## Required tasks
A. Reproduce word for word the passage of the thread on nickel and platinum salts from "try to solve" to "is ionization energies...".
B. Answer these questions using the thread on nickel and platinum salts:
(i) Which concept does eureka123 say should be used?
(ii) On what does the mentor say the stability of the compounds depends?
(iii) Which trend does the mentor say one should remember instead of memorizing values?
C. Write the next part of the forum thread on nickel and platinum salts, picking up after its final post.

## Selected extract

----

K2Pt+4Cl6 is well known compound and corresponding Ni4+ Salt it unknown ? Whereas Ni+2 is more stable than Pt+2.
Give Proper Explanation .

13 Answers

sakshi pandey pandey ·

bhaiyya is it bcoz in d block heavier species favour high coordination number.........& Ni being less heavier than Pt doesnt favour +4 oxidation state......?

mentor_Layak Singh ·

nopes !
try to solve carefully.
apply some periodicity concepts ...will be easy to explain.
try again !

mentor_Layak Singh ·

No one is there to solve this problem correctly !!!!!!!!!

eureka123 ·

concept to be used is ionization energies...

mentor_Layak Singh ·

the concept i have already told !!!

mentor_Layak Singh ·

The stability of the compounds depend upon sum of ionization enthalpies :
IE1 + IE2 < IE1 + IE2
in Ni in Pt

Ni2+ is stable than Pt+2.
IE1 + IE2 + IE3 + IE4 < IE1 + IE2 + IE3 + IE4
in Pt4+ in Ni4+
Pt4+ is stable,
K2PtCl6 is well known compound.

eureka123 ·

but we dont have to remember the values how to solve this ques othrewise??[7]

mentor_Layak Singh ·

Need not to be remember the values .
but one thing you should remember the trend of Ionization enthalpy in excited states.

Debotosh.. ·

great explanation mentor sahab ! wow !

----

## Extracted data

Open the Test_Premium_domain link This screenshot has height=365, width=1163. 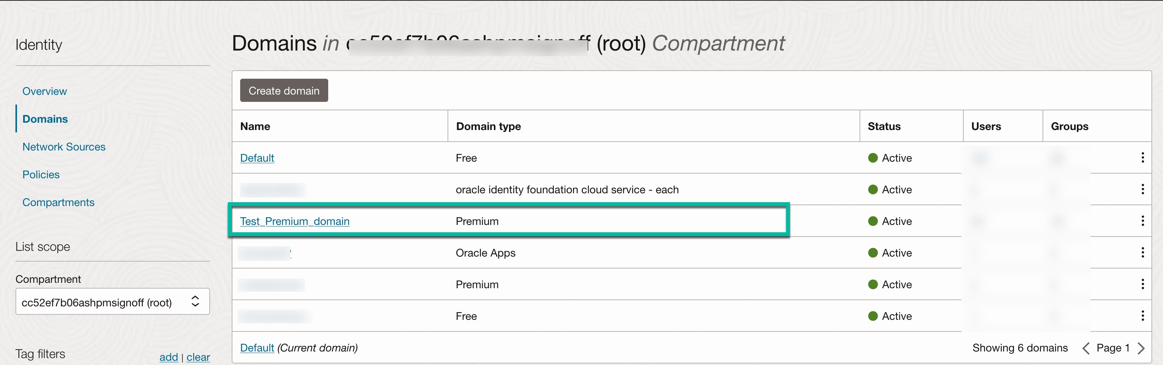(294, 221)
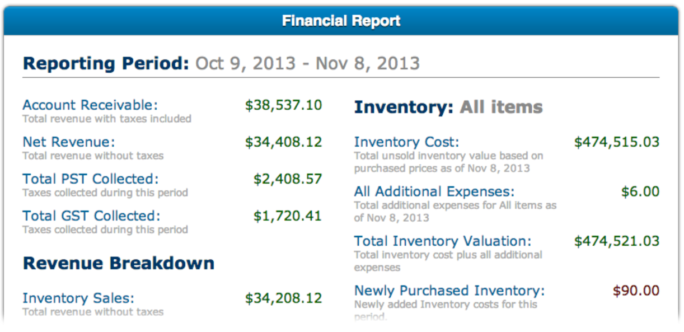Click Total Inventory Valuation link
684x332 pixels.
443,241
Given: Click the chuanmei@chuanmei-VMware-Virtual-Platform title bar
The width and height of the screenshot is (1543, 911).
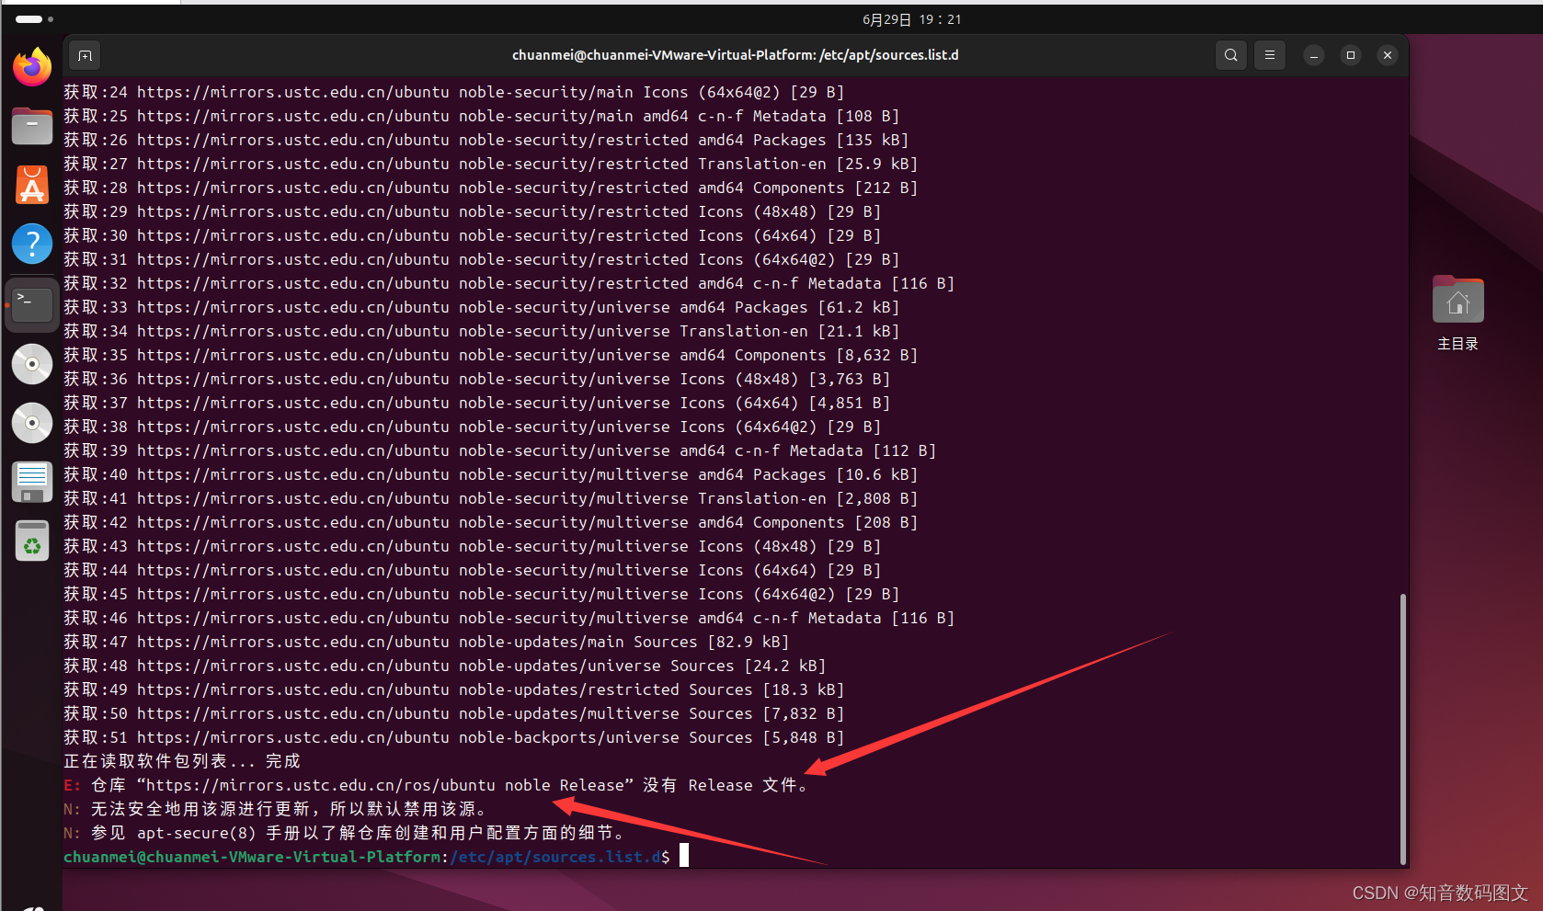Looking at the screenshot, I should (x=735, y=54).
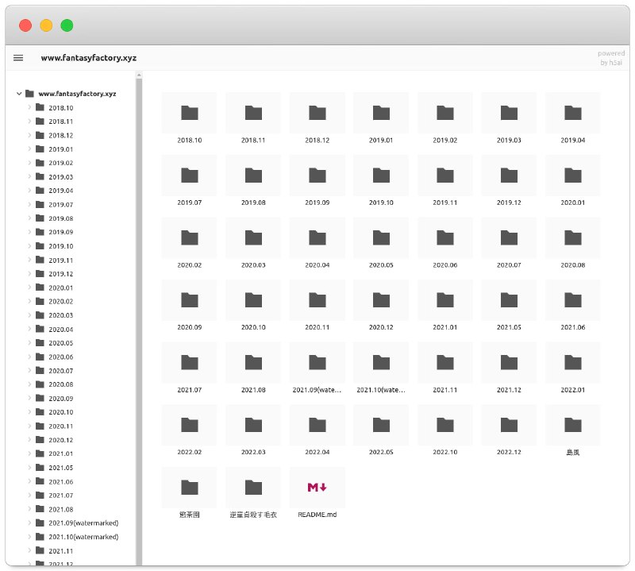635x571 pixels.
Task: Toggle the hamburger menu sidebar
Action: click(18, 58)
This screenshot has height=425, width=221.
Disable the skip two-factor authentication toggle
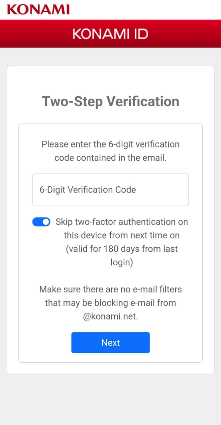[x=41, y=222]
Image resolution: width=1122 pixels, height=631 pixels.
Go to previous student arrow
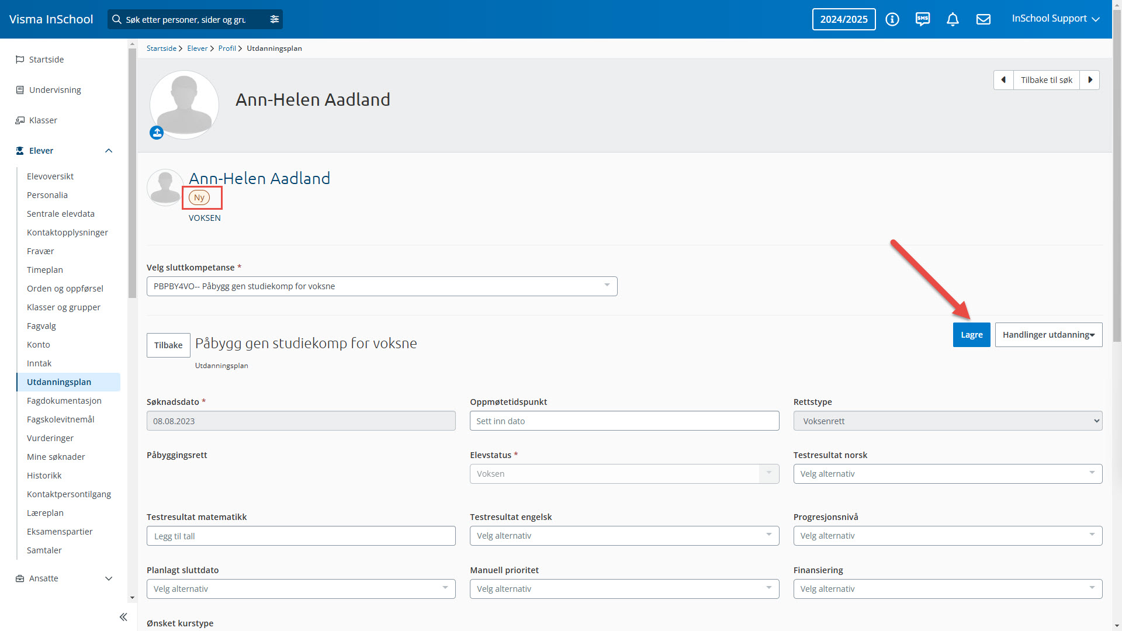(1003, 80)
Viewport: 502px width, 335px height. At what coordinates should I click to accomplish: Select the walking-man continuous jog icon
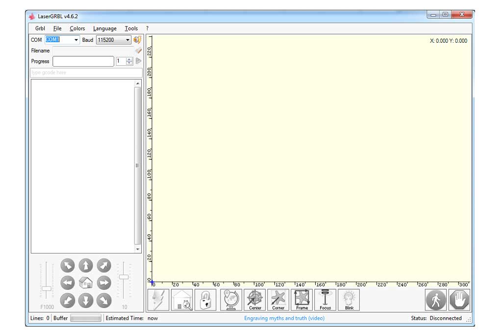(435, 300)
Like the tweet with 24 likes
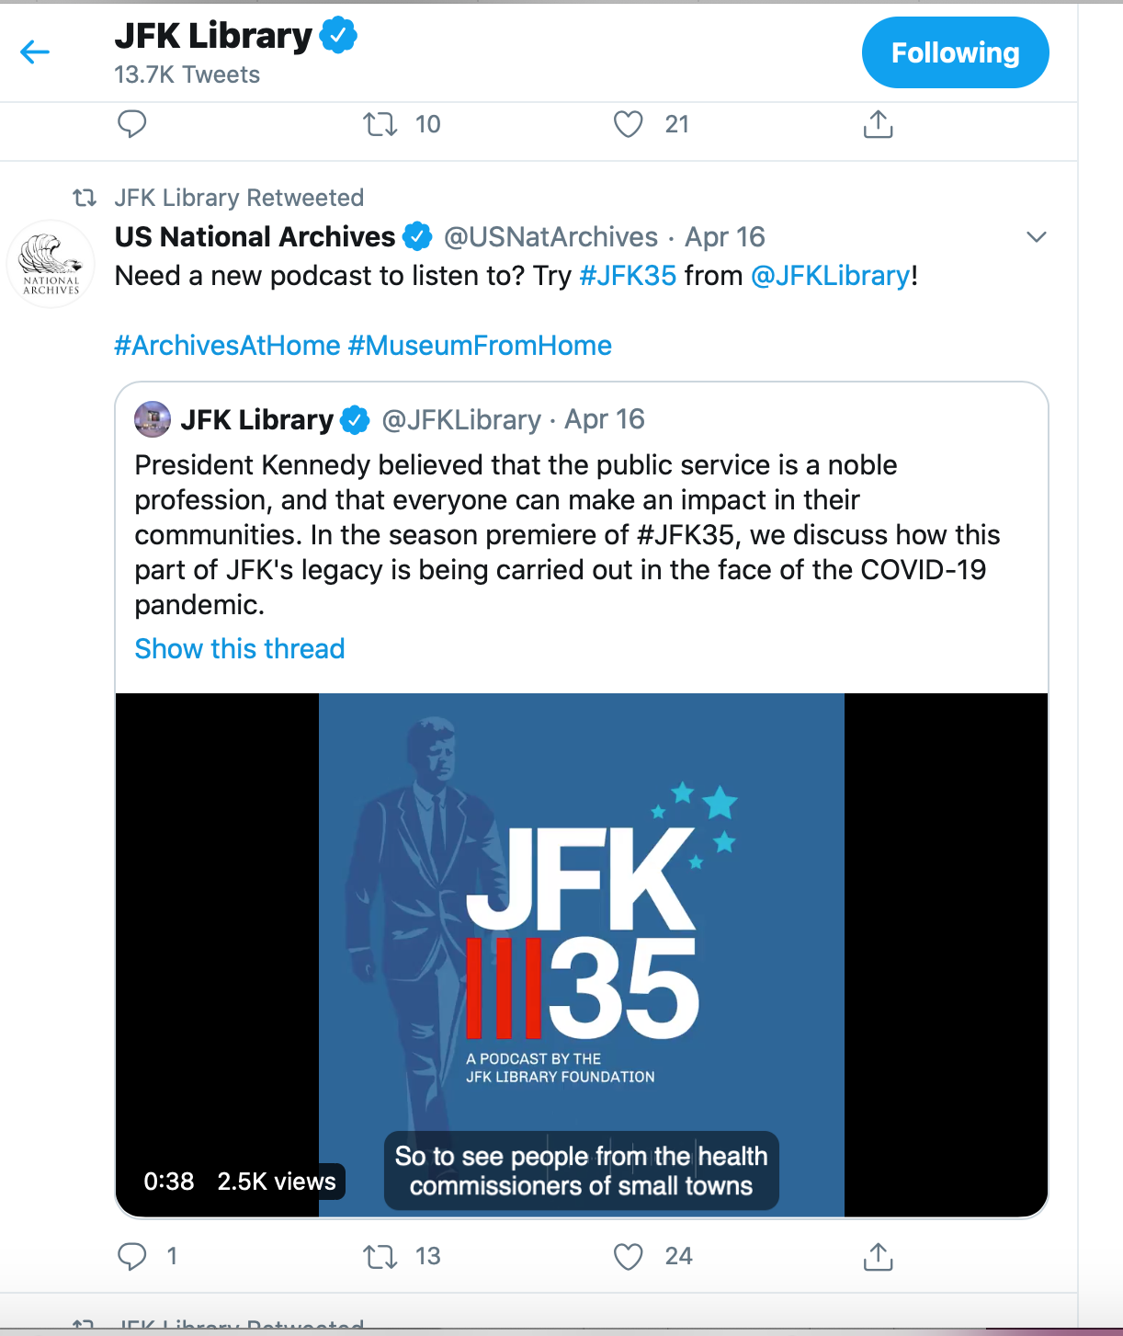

----

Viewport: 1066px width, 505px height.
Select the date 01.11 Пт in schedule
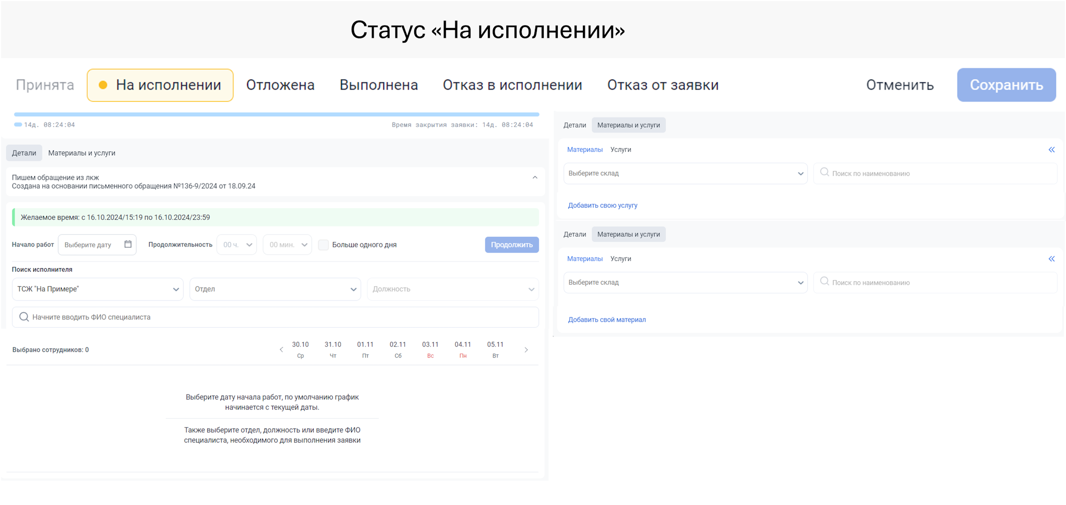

----

## Answers for the tasks
A.
try to solve carefully.
apply some periodicity concepts ...will be easy to explain.
try again !

mentor_Layak Singh ·

No one is there to solve this problem correctly !!!!!!!!!

eureka123 ·

concept to be used is ionization energies...

B.
(i) Ionization energies.
(ii) The sum of ionization enthalpies.
(iii) The trend of ionization enthalpy in excited states.

C.
Rajiv Agarwal ·

The electronic configuration of Ni : 1s2 2s2p6 3s2p6d8 4s2

And for Pt: 1s2 2s2p6 3s2p6d10 4s2p6d10f14 5s2p6d9 6s1

Now lets try to see what happens when we are trying to form the +2 states for both these elements:

The config of Ni+2 is: 1s2 2s2p6 3s2p6d8
While the config of Pt2 is: 1s2 2s2p6 3s2p6d10 4s2p6d10f14 5s2p6d8

Now config for Ni+4 is: 1s2 2s2p6 3s2p6d6
While the config for Pt+4 is: 1s2 2s2p6 3s2p6d10 4s2p6d10f14 5s2p6d6

Let me give a hint here so that you guys can try to find the logic for the values given by Layak (I agree with both Debotosh and Layak need not remember the values but the trend one may find out and keep in mind). Anyway, the hint goes: Screening Effect :) ...Now try to give an explanation.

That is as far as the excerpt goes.